Capability: The stats I’ve seen reported suggest existing late-model F-18s already carry about 15,000 lbs internally and about 10,000 lbs externally. I’m doing this on the back of an envelope, but, overall, there’s about 30,000 lbs of payload capability, and that’s not a huge delta between the publicly articulated Stingray requirements. Removing the pilot and some sensors would certainly allow an unmanned F-18 variant to meet the publicized Stingray requirements–while possibly maintaining some ISR or self-defense capes. Barring some crazy surprise in the RFP requirements, the Next-Gen Flight III F-18 Boeing has been shopping looks awfully, awfully capable of meeting base Stingray requirements.
Airframe Tinkering: Boeing has a full stack of F-18 variants all ready to roll. We’ve all pretty much forgotten all about Boeing’s mysterious, noseless F-18 that Bill Sweetman found sitting in the Boneyard back in 2014. Might those experiments lend themselves to a modular design (nose-swapping will happen!) or some variation on the F-18 chassis that shows a different profile? Or can a refueling-oriented riff off the Block III upgrade suffice? Could older airframes be modified to support unmanned tanking duties? I don’t know, but….there just seem like there are a lot of neat ways at a lot of different price points available to help Boeing get the existing F-18 airframe to serve as a viable unmanned tanker–and any bidder going against Boeing has to address each cost option, which just ain’t fun.

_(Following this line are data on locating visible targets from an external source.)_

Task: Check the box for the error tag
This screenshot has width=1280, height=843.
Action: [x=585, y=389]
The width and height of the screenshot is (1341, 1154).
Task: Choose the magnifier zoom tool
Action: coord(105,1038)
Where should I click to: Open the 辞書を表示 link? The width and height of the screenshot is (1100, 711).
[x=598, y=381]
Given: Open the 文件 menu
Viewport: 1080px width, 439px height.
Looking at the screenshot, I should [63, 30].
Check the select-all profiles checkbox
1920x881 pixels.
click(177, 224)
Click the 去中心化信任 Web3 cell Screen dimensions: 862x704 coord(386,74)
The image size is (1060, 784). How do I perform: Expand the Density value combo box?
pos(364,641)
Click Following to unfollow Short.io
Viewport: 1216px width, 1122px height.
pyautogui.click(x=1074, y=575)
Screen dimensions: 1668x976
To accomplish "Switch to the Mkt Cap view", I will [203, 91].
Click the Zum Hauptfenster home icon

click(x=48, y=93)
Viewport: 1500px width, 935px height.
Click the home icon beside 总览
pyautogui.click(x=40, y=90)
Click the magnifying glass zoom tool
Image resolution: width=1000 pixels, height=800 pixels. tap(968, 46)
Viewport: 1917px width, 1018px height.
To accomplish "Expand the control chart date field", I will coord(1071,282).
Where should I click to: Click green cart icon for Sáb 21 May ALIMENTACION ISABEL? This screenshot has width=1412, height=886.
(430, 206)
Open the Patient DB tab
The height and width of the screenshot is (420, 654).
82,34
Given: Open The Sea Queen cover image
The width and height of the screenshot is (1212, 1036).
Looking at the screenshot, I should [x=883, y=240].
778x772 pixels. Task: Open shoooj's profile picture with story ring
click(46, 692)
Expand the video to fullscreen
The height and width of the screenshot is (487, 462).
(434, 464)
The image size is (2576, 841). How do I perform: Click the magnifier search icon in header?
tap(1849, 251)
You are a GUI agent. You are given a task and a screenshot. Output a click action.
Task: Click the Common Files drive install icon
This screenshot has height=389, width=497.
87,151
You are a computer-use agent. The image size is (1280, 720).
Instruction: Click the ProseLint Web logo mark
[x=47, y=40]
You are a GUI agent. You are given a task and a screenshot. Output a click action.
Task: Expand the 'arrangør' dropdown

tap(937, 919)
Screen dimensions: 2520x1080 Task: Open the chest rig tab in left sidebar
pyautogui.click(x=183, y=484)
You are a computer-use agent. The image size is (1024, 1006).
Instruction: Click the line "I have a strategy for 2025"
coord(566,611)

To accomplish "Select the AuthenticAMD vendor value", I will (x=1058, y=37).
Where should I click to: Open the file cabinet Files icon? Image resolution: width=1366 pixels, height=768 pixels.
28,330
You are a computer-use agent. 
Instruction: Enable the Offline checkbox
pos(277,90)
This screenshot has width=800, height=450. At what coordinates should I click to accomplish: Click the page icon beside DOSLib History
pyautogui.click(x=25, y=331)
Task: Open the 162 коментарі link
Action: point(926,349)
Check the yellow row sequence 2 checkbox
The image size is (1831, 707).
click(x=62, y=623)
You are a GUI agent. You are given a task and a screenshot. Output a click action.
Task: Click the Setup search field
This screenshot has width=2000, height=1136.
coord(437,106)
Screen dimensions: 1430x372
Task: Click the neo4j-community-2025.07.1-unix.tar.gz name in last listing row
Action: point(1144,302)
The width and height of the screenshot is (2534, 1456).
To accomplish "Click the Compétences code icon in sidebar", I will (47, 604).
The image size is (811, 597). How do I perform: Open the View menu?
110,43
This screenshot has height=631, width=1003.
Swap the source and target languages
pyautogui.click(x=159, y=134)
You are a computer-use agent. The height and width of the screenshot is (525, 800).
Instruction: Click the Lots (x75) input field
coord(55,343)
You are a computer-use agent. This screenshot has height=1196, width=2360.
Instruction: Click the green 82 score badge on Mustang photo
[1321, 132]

Software/Flightware: Boeing has plenty of experience with autonomous flight systems. If Northrop Grumman is on the team, then Boeing has a mountain of expertise and carrier-relevant past performance available to draw from. The F-18 was a risk reduction platform for Northrop’s carrier UAV prototype, the F-18 Magic Carpet system is making steady strides towards supporting autonomous landings, and Boeing’s work on the QF-16 drone conversion program all help build the buyer’s confidence.
Comparatively, General Atomics has little relevant experience with airframes aboard carriers.
The Stingray Is Interim:
It is time to make peace with the idea that the MQ-25 Stingray is likely going to be a low-cost and an appropriately interim platform. And that platform–as I have written before–will be:
“…a low-end, bare-bones platform, focused on three things: 1) Integrating UAVs into carrier operations; 2) Demonstrating operational feasibility in the field; and 3) Testing advanced operational concepts. If done right, the Navy is going to lose some of these vehicles, so they should plan accordingly and buy the cheap model.
Sure, any new and exotic airframe is hard to resist, but if the Navy is going to invest a single shekel in pushing the limits of already well-proven aerodynamic principles to obtain anything other than fewer launch/landing cycles through greater payload/endurance, then, well, they’re doing it wrong.
For this program, the U.S. Navy needs to be laser-focused on getting the computer, flight AI and electrical systems optimized for carrier operations, demonstrate that these things are sailor-proof and figure out an operational path for these vehicles in what will be a rather sporty electromagnetic environment.
Everything else comes second.”
Northrop Grumman recognized the Navy’s desire for a speedily-fielded platform and, along with the service’s particular demand for what are essentially “off the shelf” unmanned solutions, the company leadership looked hard at the business case and found one. There’s no shame in joining the likely winner, enjoying the high margin work it brings in, and keep the intellectual powder dry for the next step–unmanned carrier and ship-based warfighter platforms and high-end EW/Comms/ISR birds.
The Stingray’s progress towards reality has been a rocky road. But I think the Navy is making a good choice here–preserving the option of making incremental improvements on an existing airframe while forcing all others into an aggressive cost shoot-out.
So…with Northrop Grumman out, it’s now a Boeing/General Atomics contest. But who knows. Maybe Lockheed will surprise us all!